Но Элла просто не слышала Петрушиной реплики. Пальцы ее крепко сжимали ножку бокала, глаза казались незрячими. Она слушала себя. Похоже было, что она даже про Бориса забыла. Наступило молчание. Я посмотрела на Петрушу, но Петруша сосредоточил внимание на салате. Борис напряженно ждал.
— А неделю назад я пошла на Кузнецкий мост — на выставку, — зазвучал голос Эллы, — и увидела картину: маленькая женская фигура уходит прочь от зрителя по бескрайнему пестрому лугу. И пахнет клевером, надеждой, отчаяньем… И почему-то я поняла, кто автор этой картины, еще до того, как взглянула на табличку.
— Так надо было картину купить и дома в каком-нибудь подходящем месте повесить. И вам было бы хорошо, и всем спокойно, — назидательно сказал Петруша, наполняя рюмки.
Теперь Элла услышала.
— Вы злой, Петя. Зачем вы так со мной говорите? Я вам ничего худого не сделала.

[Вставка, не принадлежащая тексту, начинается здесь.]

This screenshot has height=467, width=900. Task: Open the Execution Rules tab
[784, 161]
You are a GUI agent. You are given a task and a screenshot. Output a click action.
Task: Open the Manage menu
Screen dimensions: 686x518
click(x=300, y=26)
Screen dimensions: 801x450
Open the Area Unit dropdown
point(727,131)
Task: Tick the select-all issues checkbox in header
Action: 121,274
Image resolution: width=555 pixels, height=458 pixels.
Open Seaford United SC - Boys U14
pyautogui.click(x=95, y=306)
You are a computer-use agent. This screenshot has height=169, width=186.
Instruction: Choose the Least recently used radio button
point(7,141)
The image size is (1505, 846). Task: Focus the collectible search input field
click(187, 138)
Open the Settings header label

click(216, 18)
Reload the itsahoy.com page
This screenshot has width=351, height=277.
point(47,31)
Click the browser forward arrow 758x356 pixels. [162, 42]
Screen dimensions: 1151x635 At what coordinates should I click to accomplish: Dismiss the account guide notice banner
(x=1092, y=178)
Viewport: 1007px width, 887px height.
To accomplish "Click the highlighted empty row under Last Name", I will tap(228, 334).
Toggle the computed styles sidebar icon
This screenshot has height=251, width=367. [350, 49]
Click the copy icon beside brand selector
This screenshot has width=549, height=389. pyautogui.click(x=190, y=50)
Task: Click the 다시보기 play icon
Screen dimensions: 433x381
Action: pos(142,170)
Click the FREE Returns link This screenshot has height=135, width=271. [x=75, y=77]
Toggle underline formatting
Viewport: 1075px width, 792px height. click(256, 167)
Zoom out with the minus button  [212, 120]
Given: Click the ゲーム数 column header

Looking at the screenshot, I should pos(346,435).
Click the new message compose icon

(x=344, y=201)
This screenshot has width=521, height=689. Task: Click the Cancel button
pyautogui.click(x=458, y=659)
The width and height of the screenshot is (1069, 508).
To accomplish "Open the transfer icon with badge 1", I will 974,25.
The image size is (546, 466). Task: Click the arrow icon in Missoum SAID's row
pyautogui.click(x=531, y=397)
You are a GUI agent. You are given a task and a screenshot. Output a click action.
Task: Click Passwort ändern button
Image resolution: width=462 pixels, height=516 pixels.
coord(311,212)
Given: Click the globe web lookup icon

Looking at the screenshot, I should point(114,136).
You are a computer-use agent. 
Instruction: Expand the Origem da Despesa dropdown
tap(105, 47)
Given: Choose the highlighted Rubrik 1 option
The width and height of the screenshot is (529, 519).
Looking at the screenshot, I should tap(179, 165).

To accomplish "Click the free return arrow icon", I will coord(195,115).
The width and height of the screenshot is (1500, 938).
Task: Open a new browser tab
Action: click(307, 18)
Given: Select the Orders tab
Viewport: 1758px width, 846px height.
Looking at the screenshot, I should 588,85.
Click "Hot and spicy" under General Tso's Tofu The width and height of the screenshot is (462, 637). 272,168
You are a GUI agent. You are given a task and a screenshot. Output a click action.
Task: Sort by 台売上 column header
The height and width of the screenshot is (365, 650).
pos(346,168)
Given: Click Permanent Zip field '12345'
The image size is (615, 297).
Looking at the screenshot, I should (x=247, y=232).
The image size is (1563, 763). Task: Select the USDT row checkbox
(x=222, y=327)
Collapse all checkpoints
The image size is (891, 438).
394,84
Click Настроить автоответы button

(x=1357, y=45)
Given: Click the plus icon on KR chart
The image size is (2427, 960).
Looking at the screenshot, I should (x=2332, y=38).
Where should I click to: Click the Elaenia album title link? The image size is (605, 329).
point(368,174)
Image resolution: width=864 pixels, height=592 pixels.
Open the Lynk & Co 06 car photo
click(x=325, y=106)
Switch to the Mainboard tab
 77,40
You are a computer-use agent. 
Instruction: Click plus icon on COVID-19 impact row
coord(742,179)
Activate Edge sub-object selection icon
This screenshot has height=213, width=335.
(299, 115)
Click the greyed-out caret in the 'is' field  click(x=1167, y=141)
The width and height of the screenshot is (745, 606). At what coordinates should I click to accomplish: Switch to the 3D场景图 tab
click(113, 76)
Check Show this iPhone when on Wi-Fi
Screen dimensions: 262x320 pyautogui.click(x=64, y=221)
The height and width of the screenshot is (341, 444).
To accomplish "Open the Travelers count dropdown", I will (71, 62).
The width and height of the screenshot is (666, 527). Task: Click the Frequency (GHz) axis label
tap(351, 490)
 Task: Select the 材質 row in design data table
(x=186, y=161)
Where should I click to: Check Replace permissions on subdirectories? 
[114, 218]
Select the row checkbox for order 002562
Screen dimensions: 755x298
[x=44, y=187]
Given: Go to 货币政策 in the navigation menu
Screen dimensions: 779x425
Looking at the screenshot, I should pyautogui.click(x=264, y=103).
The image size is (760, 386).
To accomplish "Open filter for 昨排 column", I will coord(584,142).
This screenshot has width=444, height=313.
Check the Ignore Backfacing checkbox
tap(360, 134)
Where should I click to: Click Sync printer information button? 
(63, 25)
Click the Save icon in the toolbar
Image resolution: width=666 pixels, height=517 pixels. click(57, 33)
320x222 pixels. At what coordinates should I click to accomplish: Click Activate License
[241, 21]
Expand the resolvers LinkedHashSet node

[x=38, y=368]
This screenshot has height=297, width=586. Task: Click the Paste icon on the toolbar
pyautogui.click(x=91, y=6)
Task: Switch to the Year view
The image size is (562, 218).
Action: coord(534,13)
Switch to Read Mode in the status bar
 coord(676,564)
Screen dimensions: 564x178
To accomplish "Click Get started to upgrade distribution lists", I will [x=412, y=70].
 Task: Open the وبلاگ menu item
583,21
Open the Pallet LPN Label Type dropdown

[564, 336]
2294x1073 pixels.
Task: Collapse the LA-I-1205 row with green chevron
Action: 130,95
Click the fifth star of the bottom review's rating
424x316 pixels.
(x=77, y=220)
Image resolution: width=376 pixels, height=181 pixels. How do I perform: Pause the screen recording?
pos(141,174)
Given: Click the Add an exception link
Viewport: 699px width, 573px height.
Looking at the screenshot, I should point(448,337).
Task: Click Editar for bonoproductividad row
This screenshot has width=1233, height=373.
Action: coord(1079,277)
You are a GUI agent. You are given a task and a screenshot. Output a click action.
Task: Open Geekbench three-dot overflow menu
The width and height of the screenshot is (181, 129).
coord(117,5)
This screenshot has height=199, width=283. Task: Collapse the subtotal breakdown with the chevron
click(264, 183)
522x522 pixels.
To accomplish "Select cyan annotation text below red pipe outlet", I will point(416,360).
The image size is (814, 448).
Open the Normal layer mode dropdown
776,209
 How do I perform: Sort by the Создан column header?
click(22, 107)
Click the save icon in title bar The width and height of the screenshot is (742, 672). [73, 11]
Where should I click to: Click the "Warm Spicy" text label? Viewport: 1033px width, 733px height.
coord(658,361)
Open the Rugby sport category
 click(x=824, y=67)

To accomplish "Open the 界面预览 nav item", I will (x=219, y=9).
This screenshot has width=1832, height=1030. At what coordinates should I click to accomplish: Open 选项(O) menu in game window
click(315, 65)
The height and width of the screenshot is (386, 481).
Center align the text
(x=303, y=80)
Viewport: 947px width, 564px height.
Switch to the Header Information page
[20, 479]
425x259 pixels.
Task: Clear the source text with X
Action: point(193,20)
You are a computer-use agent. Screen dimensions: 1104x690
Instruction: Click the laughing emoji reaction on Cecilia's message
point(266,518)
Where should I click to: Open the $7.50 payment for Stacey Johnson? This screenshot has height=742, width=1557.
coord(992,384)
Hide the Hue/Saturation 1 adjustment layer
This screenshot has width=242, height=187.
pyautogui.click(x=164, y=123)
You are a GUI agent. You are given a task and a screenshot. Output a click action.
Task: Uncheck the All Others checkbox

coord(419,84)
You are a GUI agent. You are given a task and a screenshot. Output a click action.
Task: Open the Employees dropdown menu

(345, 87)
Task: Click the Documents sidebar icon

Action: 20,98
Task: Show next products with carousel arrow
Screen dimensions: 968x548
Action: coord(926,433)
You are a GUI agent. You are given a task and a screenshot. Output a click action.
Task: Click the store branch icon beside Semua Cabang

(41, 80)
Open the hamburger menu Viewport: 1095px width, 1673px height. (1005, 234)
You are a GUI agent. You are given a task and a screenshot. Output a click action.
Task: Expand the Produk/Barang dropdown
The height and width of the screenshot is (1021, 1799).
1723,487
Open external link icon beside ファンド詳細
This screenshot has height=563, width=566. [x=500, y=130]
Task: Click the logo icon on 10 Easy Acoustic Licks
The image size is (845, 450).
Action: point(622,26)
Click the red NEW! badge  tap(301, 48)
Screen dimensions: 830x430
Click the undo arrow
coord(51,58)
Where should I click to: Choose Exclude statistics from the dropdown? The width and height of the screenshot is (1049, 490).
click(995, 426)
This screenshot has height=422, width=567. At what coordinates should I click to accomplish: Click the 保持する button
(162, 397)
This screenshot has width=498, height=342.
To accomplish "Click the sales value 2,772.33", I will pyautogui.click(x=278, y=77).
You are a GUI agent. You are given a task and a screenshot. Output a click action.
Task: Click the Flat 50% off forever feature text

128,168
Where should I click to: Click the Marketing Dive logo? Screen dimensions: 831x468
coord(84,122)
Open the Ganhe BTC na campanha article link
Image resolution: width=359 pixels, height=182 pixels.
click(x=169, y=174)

— Надобности не было. Понадобится — сделаете.
— Ты не прав, Петро, Элла добрая. — Голос у Бориса был со слезой. Надраться он, что ли, успел?
— Ты откуда знаешь, что добрая? Вы двадцать лет не виделись. За это время новое бытие Эллы Васильевны по жесткому и давно установленному закону выработало новое сознание.
— Ты хочешь сказать, что жена занимающего привилегированное положение человека не может быть доброй?
— Почему же? Может. Но в рамках этих самых привилегий.
Вернулась Люда. Видно было, что она старалась привести себя в порядок, но усилия дали результат, обратный желаемому. Кожа казалась под пудрой серой, каштановые волосы некрасиво висели вдоль щек.
— Мы говорили о доброте, — сказала, глянув на Люду, Элла.
А ведь у этой дряни удивительные глаза, можно сказать, фиалковые, вдруг пришло мне на ум.